How does the court pick jurors for a capital murder trial? - KCBD NewsChannel 11 Lubbock

How does the court pick jurors for a capital murder trial?

Brian Suniga, 34 (Source: Lubbock County Detention Center) Brian Suniga, 34 (Source: Lubbock County Detention Center)
Sesilio Lopez (Source: Lubbock County Detention Center) Sesilio Lopez (Source: Lubbock County Detention Center)

Jury selection is underway for a capital murder trial in Lubbock County, but it's going to take some time.

Brian Suniga, 34, is behind bars in the Lubbock County Detention Center with a bond set at one million dollars.
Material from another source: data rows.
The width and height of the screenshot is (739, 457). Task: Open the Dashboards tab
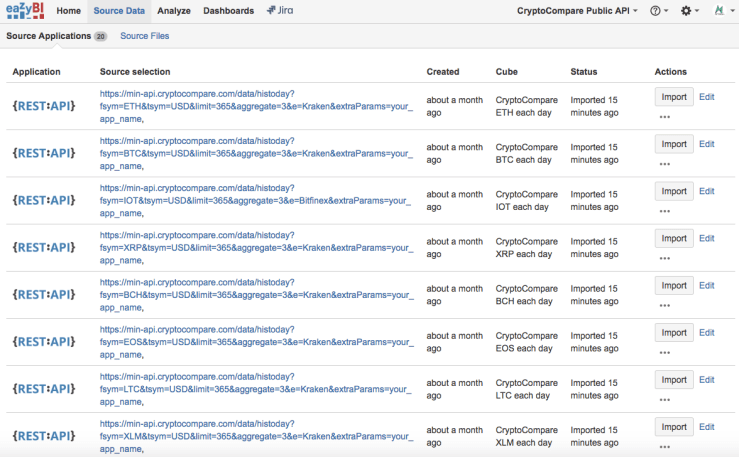click(228, 11)
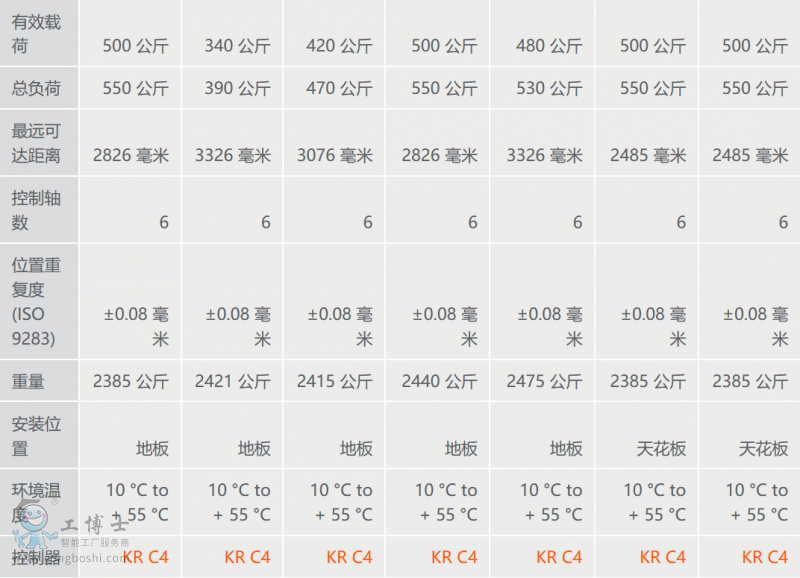Screen dimensions: 800x578
Task: Open the KR C4 link below 2421 公斤 column
Action: (247, 557)
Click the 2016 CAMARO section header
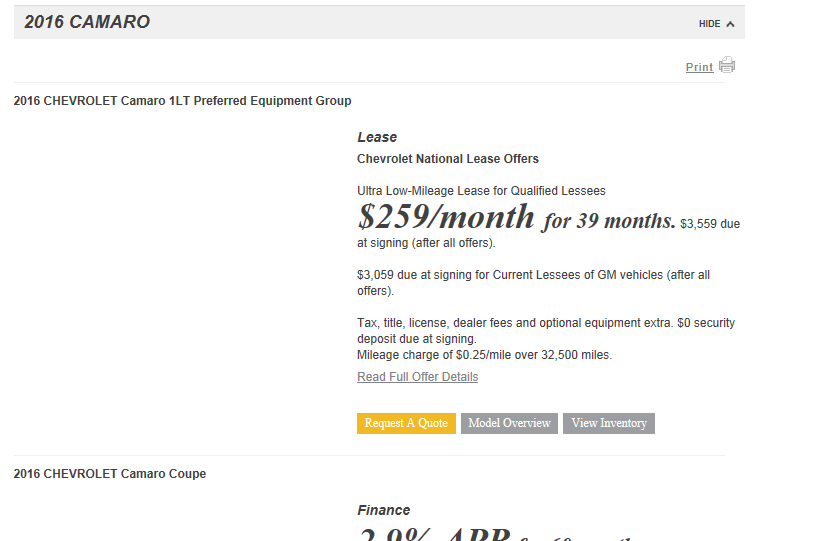 click(x=87, y=22)
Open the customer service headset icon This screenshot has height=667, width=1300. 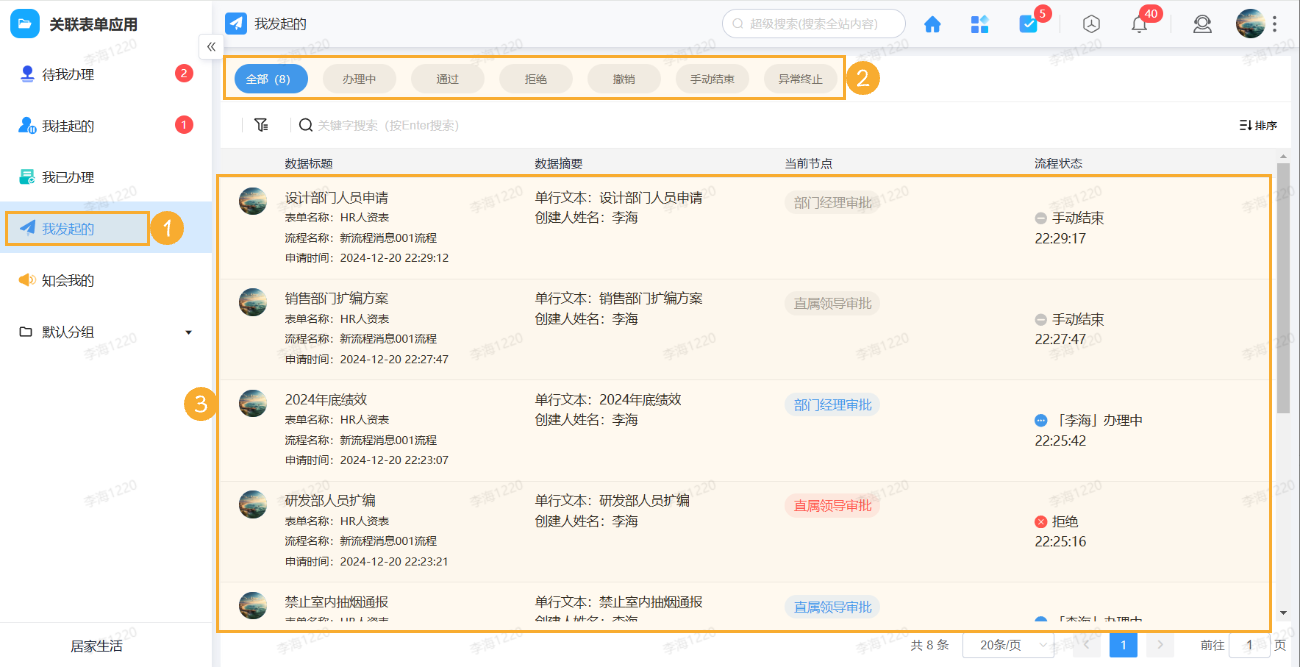point(1202,23)
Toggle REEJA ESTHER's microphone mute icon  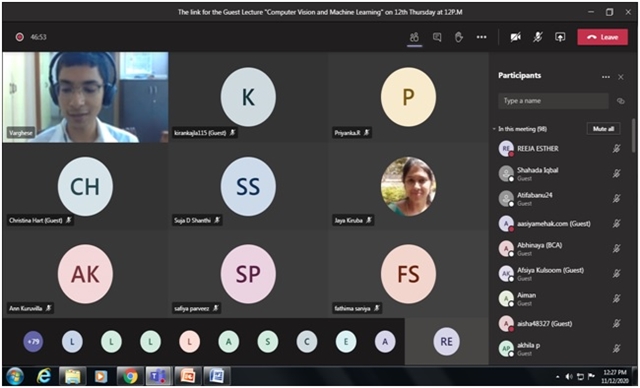click(616, 149)
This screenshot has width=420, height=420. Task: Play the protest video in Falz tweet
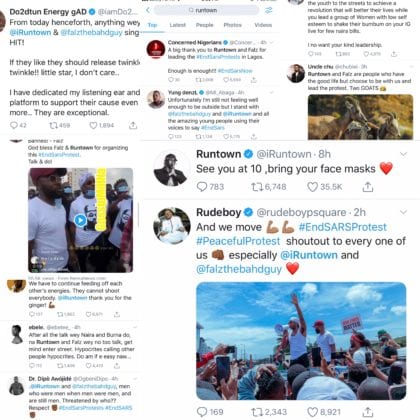pos(80,220)
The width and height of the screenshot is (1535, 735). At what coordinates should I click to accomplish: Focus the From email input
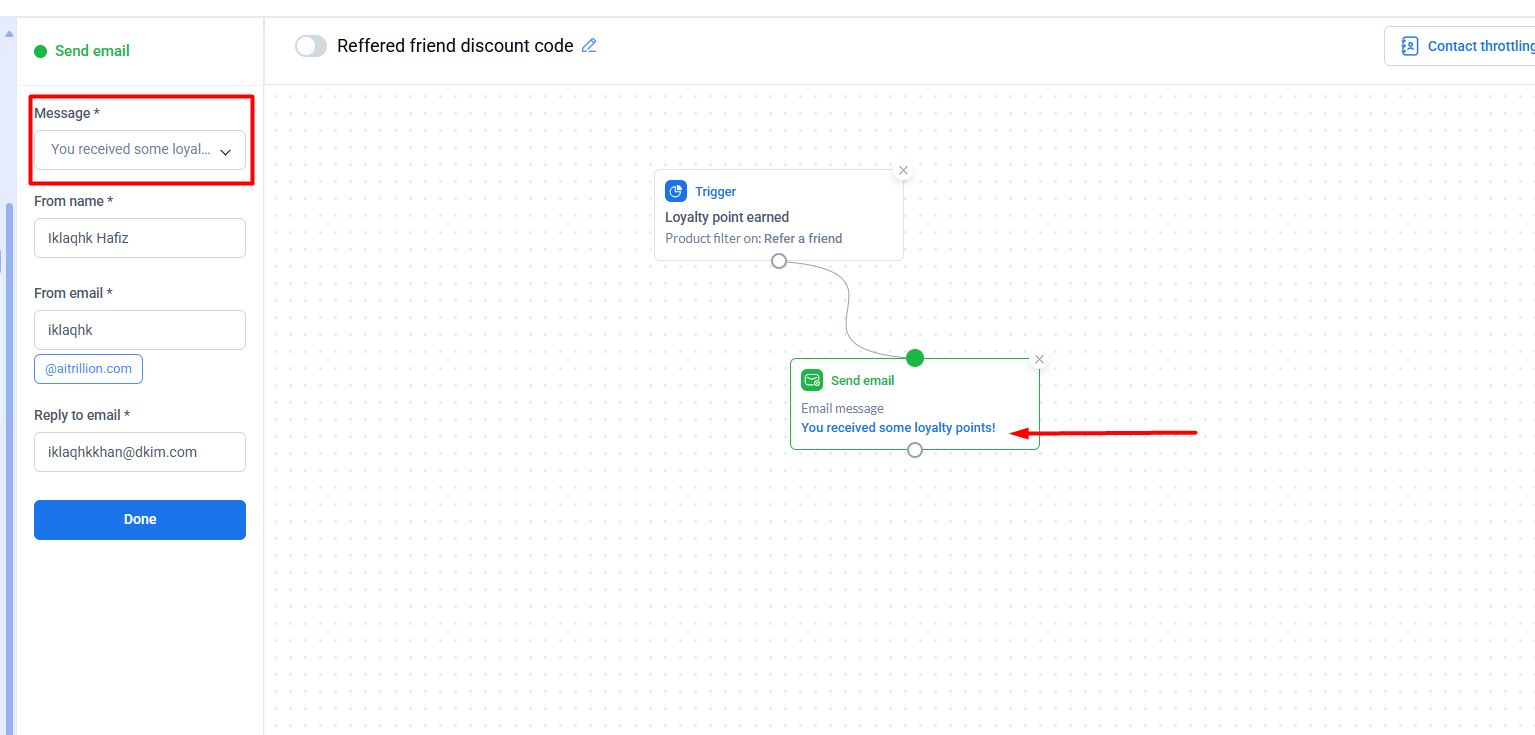point(140,330)
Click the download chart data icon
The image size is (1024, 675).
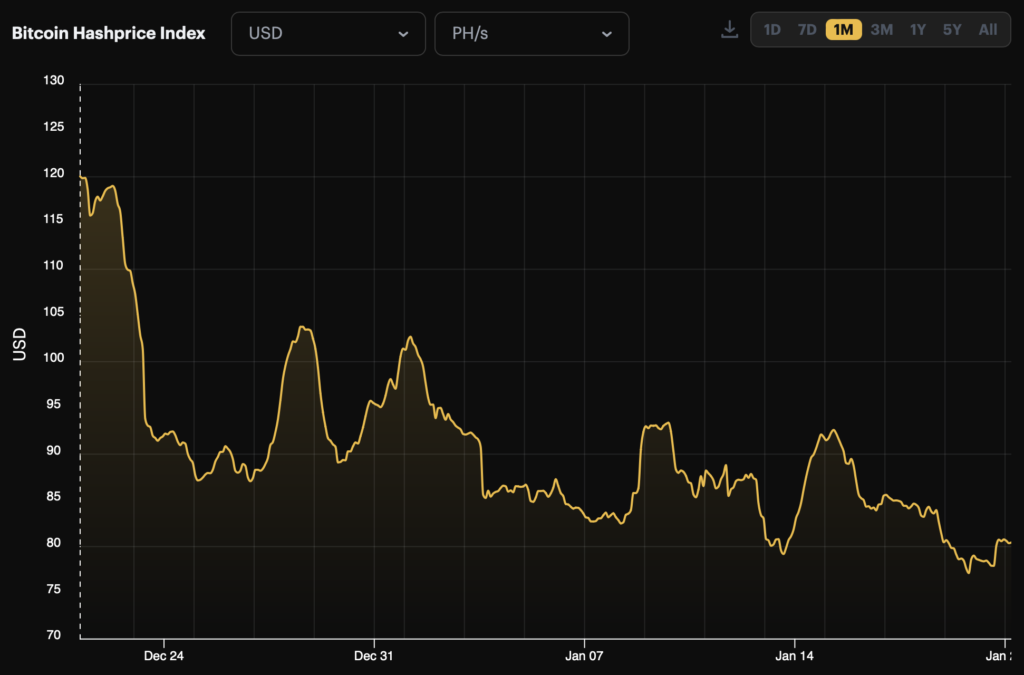point(729,30)
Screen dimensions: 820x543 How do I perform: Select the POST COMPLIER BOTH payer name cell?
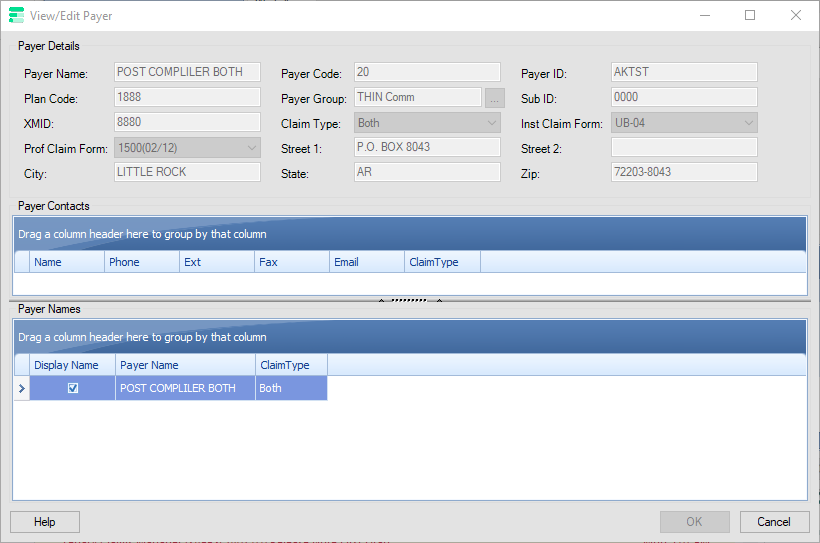tap(185, 388)
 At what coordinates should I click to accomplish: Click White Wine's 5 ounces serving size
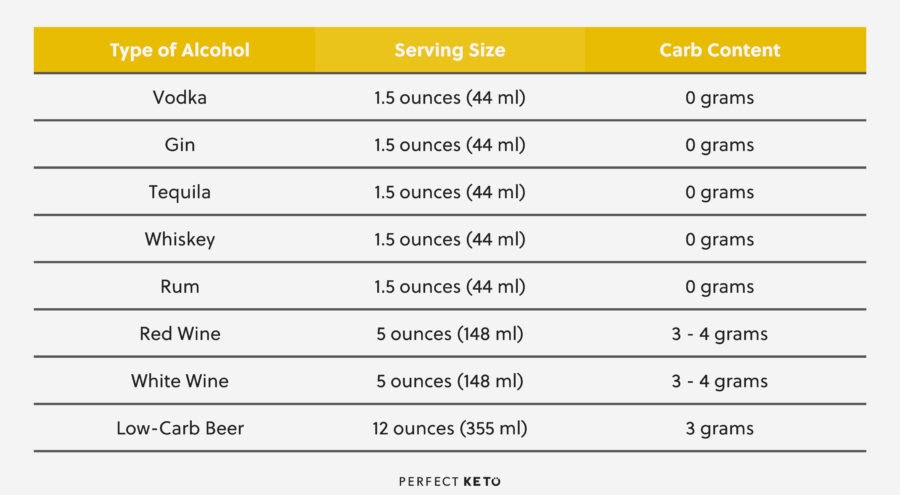click(450, 381)
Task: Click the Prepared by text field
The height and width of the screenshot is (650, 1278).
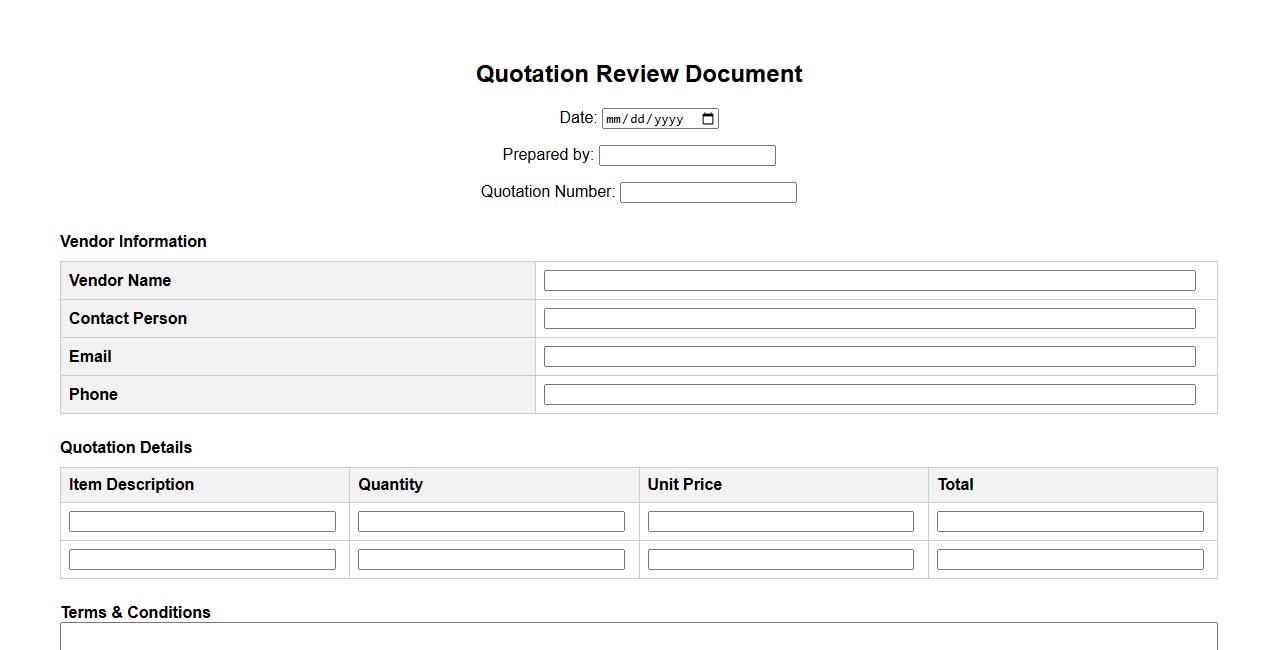Action: [x=687, y=155]
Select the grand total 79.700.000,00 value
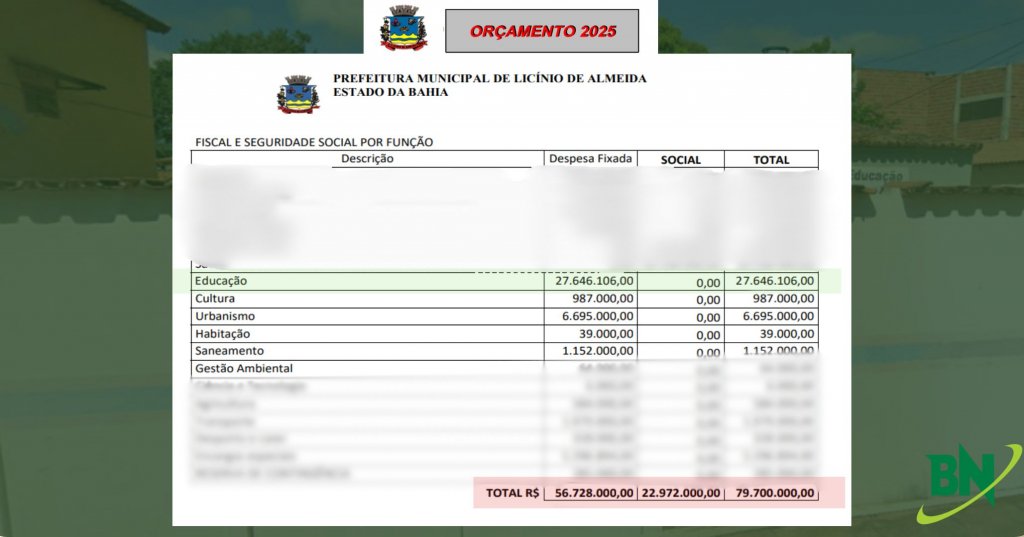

He is facing trial for the murder of 26-year-old David Rowser. Rowser was killed back in 2011, when police said Suniga and 30-year-old Sesilio Lopez robbed One Guy From Italy restaurant at 50th and Quaker. Police said Rowser suffered a gunshot wound to the chest.

KCBD wanted to find out how jury selection works in a capital murder trial. The 23-page juror questionnaire consists of 110 questions. Potential jurors are asked to answer everything honestly and are guaranteed confidentiality by the court.

KCBD asked Lubbock residents what they would expect to be on a juror questionnaire for potential jurors in a capital murder trial.

They said they would expect questions about their criminal history, their opinion of the death penalty, and if they know the defendant, questions which were all found in the questionnaire.

However, as they read through all 110 questions, they found several they said they would not be too eager to answer.

"If I were picked for the jury, I wouldn't answer even half the questions on here, like what are your favorite hobbies, recreation or pastimes and spare time activities," said Joseph Roberts.

"The hours you watch your television, I think that shouldn't even matter," said Anna Torres.

"The television shows you watch; I think that's just your private time," said Gabriela Palscenci.

"What is your religious affiliation? I don't think that's a question they should be asking," Roberts said as he read from the questionnaire. "Do you know the stance of your church or denomination on the death penalty? That's something they shouldn't know either, " he added as he continued to read from the questionnaire.

"You're just getting grilled about everything that they don't need to know," said Roberts' wife, Krystle Roberts.

These residents said quite a few questions struck them as odd.

"Why would they care what kind of bumper stickers I have or what magazines I'm reading?" Torres asked.

"Have you ever written a letter to an editor or called a talk show? How many hours do you spend each week watching television? List your favorite television programs," Roberts read from the questionnaire as his wife laughed.

"What does that even have to do with anything?" Krystle Roberts asked.

Just how honest would these residents be, facing all these personal questions, even knowing the court promises to keep their information confidential?

"I would answer maybe 90 percent of them really truthfully," said Anthony Vega.

"I wouldn't even know how to answer half of them," Torres said.

When asked what word they would use to describe the questionnaire, Joseph replied, "ridiculous" while his wife said, "insane."

All the questions do serve a purpose. Attorneys not related to this case say the questions give them insight into how jurors feel about the justice system and more.

Sesilio Lopez is also behind bars charged with capital murder. Lubbock police believe he and Suniga worked together that night. Lopez's trial date has not yet been set.